== Your assignment ==
Below are entries with pictures in them. Output exactly the lines starting at the line with "You are a GUI" and ending at the line with "Where should I", both included, but not the pictures.

== Records shown ==
--*--
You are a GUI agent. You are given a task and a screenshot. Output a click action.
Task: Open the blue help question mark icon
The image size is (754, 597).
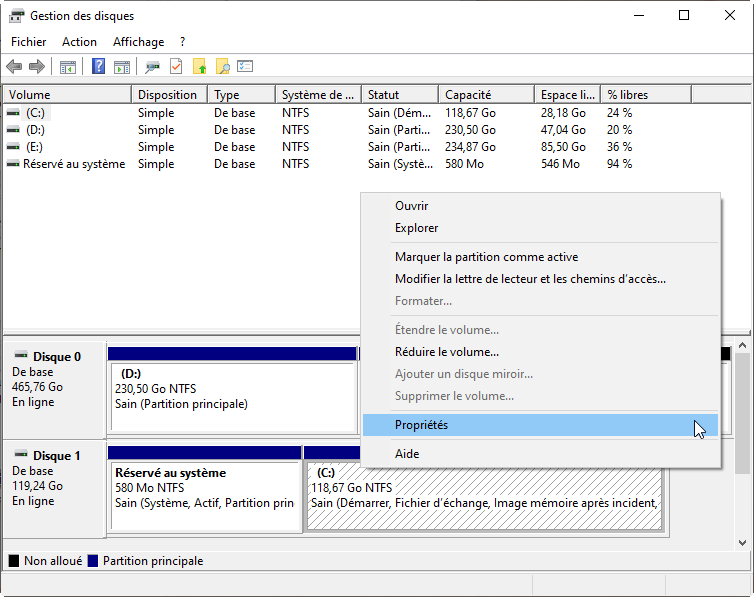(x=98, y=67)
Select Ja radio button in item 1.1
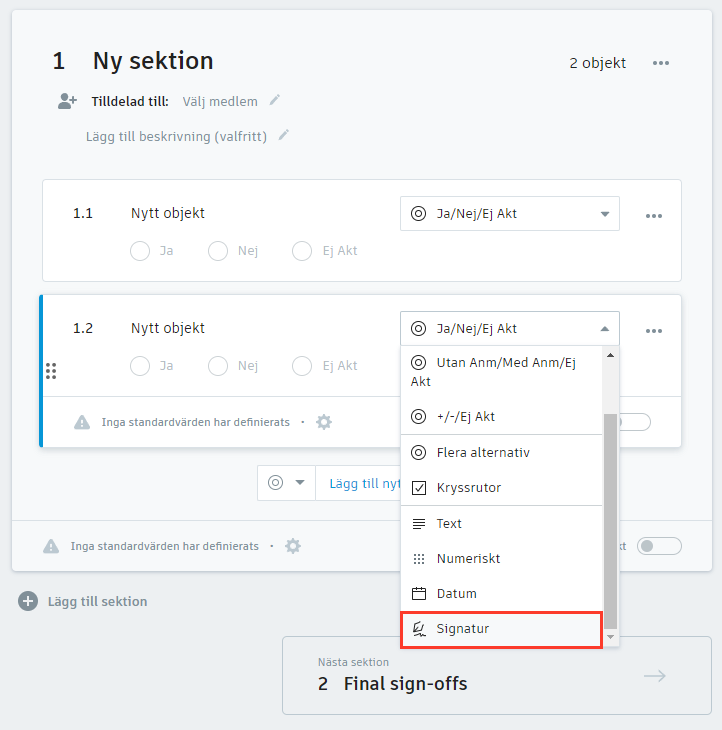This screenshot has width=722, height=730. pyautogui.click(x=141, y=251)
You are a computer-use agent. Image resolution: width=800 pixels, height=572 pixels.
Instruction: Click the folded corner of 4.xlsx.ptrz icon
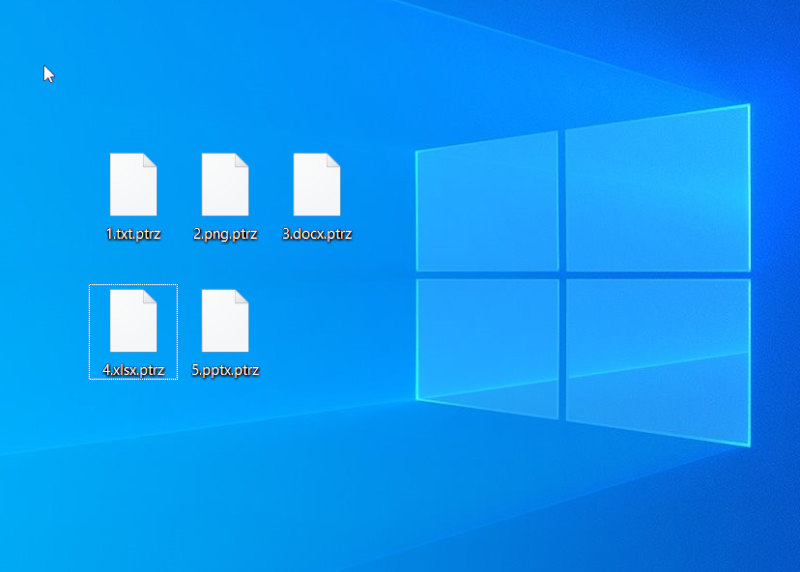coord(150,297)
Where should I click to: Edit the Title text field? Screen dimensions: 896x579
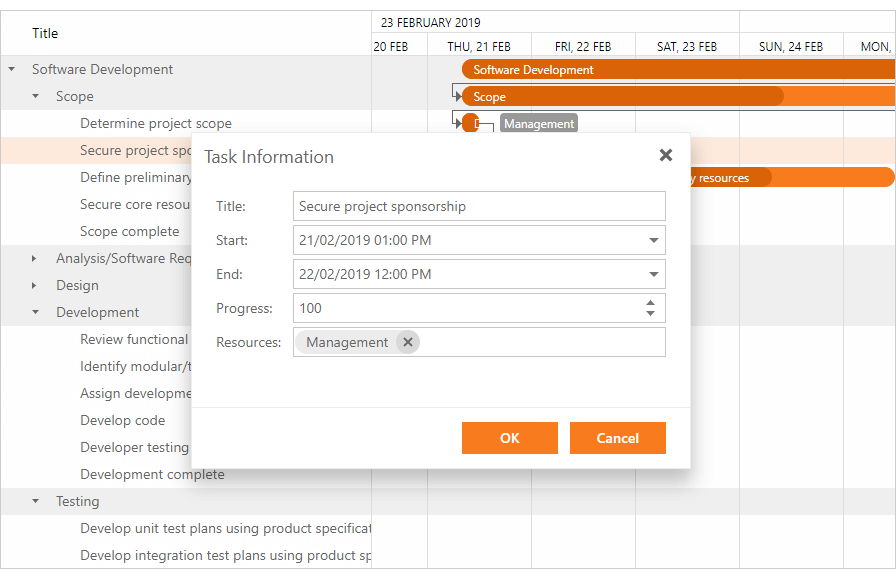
--*--
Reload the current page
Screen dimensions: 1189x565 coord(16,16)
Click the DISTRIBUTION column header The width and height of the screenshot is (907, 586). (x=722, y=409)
--*--
== Solved problem ==
You are a GUI agent. You are given a task and a screenshot. Output a click action.
Task: Open the blue help question mark icon
The image size is (754, 597).
(x=98, y=67)
Select Ja radio button in item 1.1
This screenshot has width=722, height=730. pyautogui.click(x=141, y=251)
You are a computer-use agent. Image resolution: width=800 pixels, height=572 pixels.
Instruction: Click the folded corner of 4.xlsx.ptrz icon
coord(150,297)
Where should I click to: Edit the Title text field? Screen dimensions: 896x579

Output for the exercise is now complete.